Several editors of Artforum have resigned in solidarity with its former editor-in-chief, David Velasco, who was fired last week for his decision to publish an open letter about the Israel-Hamas war.
Velasco, who has been at the magazine for eighteen years and was editor-in-chief for the last six, was one of hundreds of artists, writers, and gallerists who signed the letter, which declared support of Palestinian liberation but did not mention the Hamas attack on October 7, which killed more than 1,400 Israelis. It remains unclear who wrote the letter.
Since the news broke of Velasco’s firing, some of the magazine’s top editors and writers including Zach Hatfield, Emily LaBarge, Kate Sutton, and Chloe Wyma have resigned and artists such as Nan Goldin and Nicole Eisenman have called for Velasco’s reinstatement.
The letter, published on October 19, states that it supports Palestinian liberation and calls for a ceasefire as well as a call to send humanitarian aid into Gaza. It states “We, the undersigned, reject violence against all civilians, regardless of their identity, and we call for ending the root cause of violence: oppression, and the occupation.” Yet, despite its humanitarian lens, the letter – which has since been edited – was criticized by art world figures and collectors for not mentioning the October 7 Hamas attack.
Shortly after the letter was published, the magazine’s publishers, Danielle McConnell and Kate Koza, posted a statement on Artforum’s website saying that the letter was shared publicly without the senior editorial team’s knowledge, which was “not consistent with Artforum’s editorial process.” In addition, the site also published a response letter on October 20 by Dominique Lévy, Brett Gorvy, and Amalia Dayan, the heavyweight art-dealing team behind Lévy Gorvy Dayan gallery, in which they “condem[ed] the open letter for its one-sided view.”
Since the firing, proponents of both sides of the argument have been vocal this week: there was, as the New York Times reported, a large influx of letters that denounced those who had signed the original letter, with many gallerists calling for their artists to remove their names from it. Some threatened to sell works by artists who signed the letter. It was even reported that collectors asked a college museum to shut an exhibition of work by an artist who signed the open letter.
The Intercept reported that high-profile collector Martin Eisenberg, who owns millions of dollars worth of artwork by artists who had signed the letter and is very highly esteemed in the art world, called several of those artists to "convey his displeasure at seeing their names on the letter."
Artists, meanwhile, have used their platforms to call into question the role of an artist’s political beliefs and that of a collector’s if they divulge.

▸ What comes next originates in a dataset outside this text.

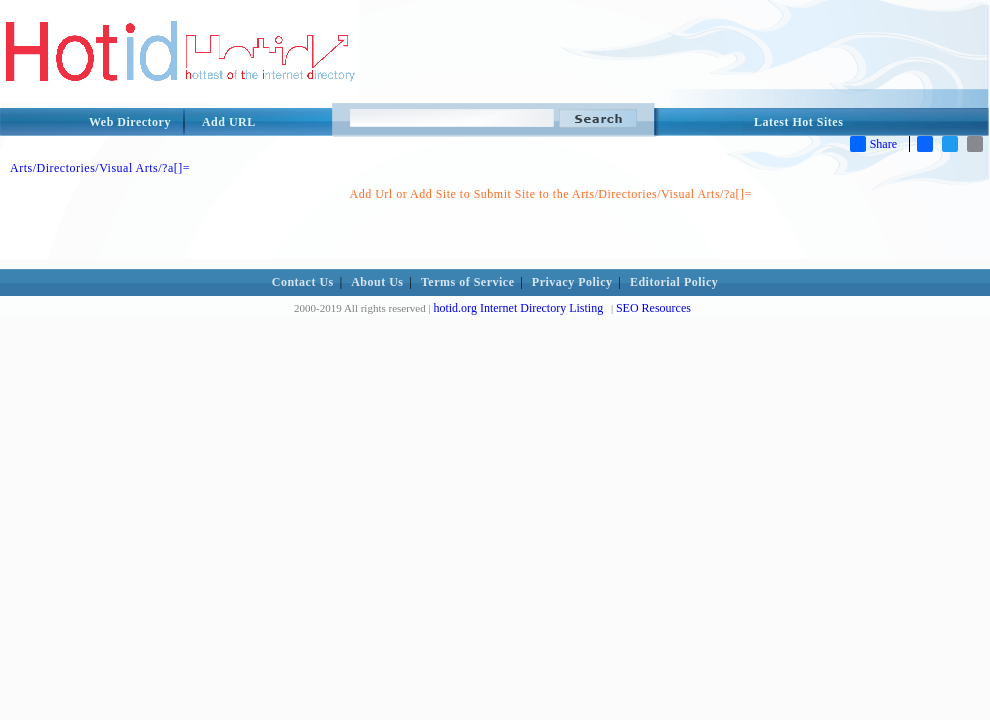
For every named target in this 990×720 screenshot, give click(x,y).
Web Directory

Nicole Eisenman said in a statement: “It is still surprising to learn how many collectors believe that owning a few drawings of mine means they get to tell me what to do with my name.”
"Whatever position we took was our right to free speech," Goldin told the New York Times. She added that she has “no plans to work with Artforum because they fired someone for whom I have enormous respect.”
In the case of the other senior editors who resigned, Chloe Wyma took to X to comment, saying “The firing of David Velasco violates everything I had cherished about the magazine and makes my work there untenable.”
“I’m disappointed that a magazine that has always stood for freedom of speech and the voices of artists has bent to outside pressure," Velasco told the New York Times.
There have been calls to reinstate Velasco, but Penske Media Corporation, which owns Artforum, has not yet issued a response.